There are plenty of stories doing the rounds that suggest that the banks are having trouble getting to grip with their existing (poor or bad) loans to corporates precisely because it is just another dimension of the property bust. To the extent that any or all of this is true, it means that banks haven’t done much “proper” business lending for quite some time. In addition, given the downsizing that has been going on that the banks, people who can remember how to do such lending may well have left or otherwise moved on. This, I think, is what the Professor Honohan means when he talks about the technology of SME lending becoming obsolete.

Of course, it is hard to know just how big a problem this is. But it must be significant if Professor Honohan is moved to mention it in a reasonably prominent way. And it does have more than an air of plausibility.
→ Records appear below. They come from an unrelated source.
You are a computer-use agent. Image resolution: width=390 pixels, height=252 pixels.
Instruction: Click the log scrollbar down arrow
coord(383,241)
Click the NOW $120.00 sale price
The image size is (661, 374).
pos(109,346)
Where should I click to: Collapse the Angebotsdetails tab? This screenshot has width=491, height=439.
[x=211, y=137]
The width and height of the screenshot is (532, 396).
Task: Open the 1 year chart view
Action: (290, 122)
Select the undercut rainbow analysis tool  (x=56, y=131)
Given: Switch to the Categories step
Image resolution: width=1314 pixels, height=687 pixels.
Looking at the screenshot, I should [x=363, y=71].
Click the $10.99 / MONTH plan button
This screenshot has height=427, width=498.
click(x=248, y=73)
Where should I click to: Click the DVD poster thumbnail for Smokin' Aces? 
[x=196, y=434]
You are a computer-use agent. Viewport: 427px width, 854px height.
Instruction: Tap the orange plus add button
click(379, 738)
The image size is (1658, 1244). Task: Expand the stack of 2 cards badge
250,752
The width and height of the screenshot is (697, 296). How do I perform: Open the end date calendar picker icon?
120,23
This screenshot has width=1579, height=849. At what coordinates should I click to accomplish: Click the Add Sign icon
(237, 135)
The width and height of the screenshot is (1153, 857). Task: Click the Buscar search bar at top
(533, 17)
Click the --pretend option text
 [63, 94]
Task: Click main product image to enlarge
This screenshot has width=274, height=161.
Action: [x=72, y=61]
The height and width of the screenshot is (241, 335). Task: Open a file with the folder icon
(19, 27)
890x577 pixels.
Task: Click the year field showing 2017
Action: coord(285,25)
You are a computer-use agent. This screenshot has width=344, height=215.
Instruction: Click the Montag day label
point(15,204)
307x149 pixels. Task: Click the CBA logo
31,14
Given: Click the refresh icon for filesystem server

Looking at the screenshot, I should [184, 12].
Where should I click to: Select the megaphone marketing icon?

The skill-set necessary to do “old fashioned” corporate lending has always involved the ability to analyse a balance sheet, to gauge the plausibility of a profit projection and to make a considered opinion of a business plan. It’s a very demanding set of skills, with tools and techniques that have been growing in sophistication in recent years.

The modern job description for a business lender is not unlike that of an equity analyst operating in funds or investment banking. In fact, it’s probably more specialised than that. Given the nature of SMEs, lending to that sector probably requires skills similar to those of a venture capitalist. Knowledge of the world of private equity and other specialised forms of finance are also likely to be helpful. If these very modern specialist skills need to be combined with those of the forensic accountant, it is no wonder that Professor Honohan is wondering whether or not they are to be found in the banks.

So, reluctance to lend may not just be a function of risk aversion or the need for banks to shrink their own balance sheets. They may simply have forgotten how to do it.